Texto para leitura:
▼

É necessário que o STF tome uma decisão definitiva sobre as prisões em segunda instância, mas agora qualquer movimento será visto como tentativa de salvar Lula da cadeia.
A reunião solicitada para hoje pelo decano do Supremo Tribunal Federal (STF), Celso de Mello, com os demais ministros será decisiva para definir a situação do ex-presidente Luiz Inácio Lula da Silva e dos demais condenados em segunda instância no país.
Diante da resistência da presidente do STF, ministra Cármen Lúcia, em pôr em pauta as Ações Declaratórias de Constitucionalidade (ADCs) 43 e 44, que questionam a possibilidade de prisão depois da decisão tomada em segunda instância, Celso resolveu chamar os ministros para uma discussão informal sobre o assunto.
De um lado, a defesa de Lula e seus partidários pressionam o STF para tomar uma decisão que pode livrá-lo da cadeia por um tempo. De outro, a sociedade civil mobilizada levou ontem a hashtag #ResistaCarmenLucia ao terceiro lugar entre os tópicos mais comentados do Twitter no mundo. Juízes e procuradores da Operação Lava Jato também exigem o cumprimento das regras atuais para Lula.
O ministro Gilmar Mendes negou ontem um habeas corpus em nome de todos os presos para suspender o cumprimento de penas decididas na segunda instância, por considerá-lo genérico demais. “Seria temerária a concessão da ordem, uma vez que geraria uma potencial quebra de normalidade institucional”, escreveu.

▲

Dados disponíveis:
▼

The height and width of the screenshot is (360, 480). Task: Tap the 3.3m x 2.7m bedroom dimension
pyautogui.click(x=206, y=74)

▲

Descrição do exercício: Dê seguimento ao texto sobre as prisões em segunda instância no STF, começando logo após a última frase apresentada.

Resposta:
É de Gilmar, contudo, o voto que poderia mudar a situação não apenas de Lula, mas de todos os condenados pela Operação Lava Jato e de milhares de presos no Brasil. Antes favorável ao entendimento de que um réu condenado por um órgão colegiado já poderia começar a cumprir a pena, Gilmar mudou de ideia. Agora, acredita que a prisão deveria ocorrer apenas depois de uma decisão do Superior Tribunal de Justiça (STJ).
Como não mudaram de ideia os ministros Marco Aurélio, Ricardo Lewandowski, Celso de Mello, Dias Toffoli e Rosa Weber aparentemente (apesar de Rosa ter chegado a sugerir isso), bastaria o voto de Gilmar para que a interpretação da Corte se tornasse outra. Depende apenas de que o plenário examine a questão em algum momento – e, diante da pressão popular, Cármen evitou isso até agora.
Tomada em outubro de 2016 em cima de um habeas corpus, a decisão que levou ao entendimento atual a respeito das prisões em segunda instância é frágil, tanto que passou a ser desafiada repetidas vezes, com base no descrito no artigo 5º da Constituição, inciso 52: “Ninguém será considerado culpado até o trânsito em julgado de sentença penal condenatória”.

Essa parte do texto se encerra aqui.